Certainty Equivalent Quadratic Control for Markov Jump Systems
This work addresses robustness issues in control theory for systems with abrupt changes, providing theoretical guarantees for practitioners, but it appears incremental as it builds on existing MJS frameworks.
The paper tackled the problem of robustness in certainty equivalent model-based optimal control for Markov jump linear systems with quadratic cost, establishing explicit perturbation bounds for the solution to coupled Riccati equations and the optimal cost that decay as O(ε+η) and O((ε+η)^2) respectively.
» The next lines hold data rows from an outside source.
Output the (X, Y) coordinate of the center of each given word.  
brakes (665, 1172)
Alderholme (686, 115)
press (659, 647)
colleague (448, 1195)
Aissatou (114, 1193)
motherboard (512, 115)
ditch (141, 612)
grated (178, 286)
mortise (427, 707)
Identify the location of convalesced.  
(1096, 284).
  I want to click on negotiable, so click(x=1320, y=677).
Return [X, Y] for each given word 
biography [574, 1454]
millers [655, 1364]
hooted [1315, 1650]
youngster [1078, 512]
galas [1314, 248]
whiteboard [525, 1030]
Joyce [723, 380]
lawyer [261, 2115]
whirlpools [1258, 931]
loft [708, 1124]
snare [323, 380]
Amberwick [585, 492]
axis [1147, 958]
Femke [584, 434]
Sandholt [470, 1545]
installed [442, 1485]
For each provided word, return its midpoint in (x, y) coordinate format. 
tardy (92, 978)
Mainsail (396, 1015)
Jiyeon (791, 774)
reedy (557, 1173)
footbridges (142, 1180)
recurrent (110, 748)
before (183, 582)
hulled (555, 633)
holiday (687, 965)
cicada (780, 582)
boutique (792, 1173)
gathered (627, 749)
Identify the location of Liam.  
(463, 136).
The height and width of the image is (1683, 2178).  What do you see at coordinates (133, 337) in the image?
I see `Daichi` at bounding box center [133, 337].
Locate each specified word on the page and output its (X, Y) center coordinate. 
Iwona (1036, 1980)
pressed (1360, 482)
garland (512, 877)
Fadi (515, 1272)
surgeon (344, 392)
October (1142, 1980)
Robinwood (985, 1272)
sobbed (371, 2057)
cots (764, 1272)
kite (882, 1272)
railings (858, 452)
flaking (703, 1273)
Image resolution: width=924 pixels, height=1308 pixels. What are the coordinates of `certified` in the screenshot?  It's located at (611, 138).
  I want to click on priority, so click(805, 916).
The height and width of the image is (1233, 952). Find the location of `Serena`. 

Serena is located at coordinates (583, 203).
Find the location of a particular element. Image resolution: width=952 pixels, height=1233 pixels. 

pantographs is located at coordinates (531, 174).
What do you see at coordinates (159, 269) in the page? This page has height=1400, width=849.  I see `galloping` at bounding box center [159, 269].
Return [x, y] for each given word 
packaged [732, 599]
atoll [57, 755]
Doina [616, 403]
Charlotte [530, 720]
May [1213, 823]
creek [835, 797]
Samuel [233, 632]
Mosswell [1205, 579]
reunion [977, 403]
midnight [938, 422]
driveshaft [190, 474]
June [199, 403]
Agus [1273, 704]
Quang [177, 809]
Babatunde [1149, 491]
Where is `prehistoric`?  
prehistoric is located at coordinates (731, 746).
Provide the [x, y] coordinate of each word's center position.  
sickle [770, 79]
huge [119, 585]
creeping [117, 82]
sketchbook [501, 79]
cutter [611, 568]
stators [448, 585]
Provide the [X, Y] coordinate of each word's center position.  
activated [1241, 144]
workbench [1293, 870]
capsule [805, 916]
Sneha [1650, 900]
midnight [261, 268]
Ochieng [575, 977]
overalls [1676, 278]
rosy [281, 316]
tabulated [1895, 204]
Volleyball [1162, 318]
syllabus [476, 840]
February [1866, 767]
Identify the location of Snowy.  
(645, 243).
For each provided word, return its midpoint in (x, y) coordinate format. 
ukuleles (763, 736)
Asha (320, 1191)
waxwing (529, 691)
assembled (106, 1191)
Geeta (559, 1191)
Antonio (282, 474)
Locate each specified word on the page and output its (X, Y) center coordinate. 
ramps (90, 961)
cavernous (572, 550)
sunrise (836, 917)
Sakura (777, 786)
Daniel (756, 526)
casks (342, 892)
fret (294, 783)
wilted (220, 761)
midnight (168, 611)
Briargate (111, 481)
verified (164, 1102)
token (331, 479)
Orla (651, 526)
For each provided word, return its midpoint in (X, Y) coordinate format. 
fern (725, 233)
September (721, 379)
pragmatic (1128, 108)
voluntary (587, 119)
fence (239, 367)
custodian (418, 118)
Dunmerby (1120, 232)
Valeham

Real-world control applications often involve complex dynamics subject to abrupt changes or variations. Markov jump linear systems (MJS) provide a rich framework for modeling such dynamics. Despite an extensive history, theoretical understanding of parameter sensitivities of MJS control is somewhat lacking. Motivated by this, we investigate robustness aspects of certainty equivalent model-based optimal control for MJS with quadratic cost function. Given the uncertainty in the system matrices and in the Markov transition matrix is bounded by $ε$ and $η$ respectively, robustness results are established for (i) the solution to coupled Riccati equations and (ii) the optimal cost, by providing explicit perturbation bounds which decay as $\mathcal{O}(ε+ η)$ and $\mathcal{O}((ε+ η)^2)$ respectively.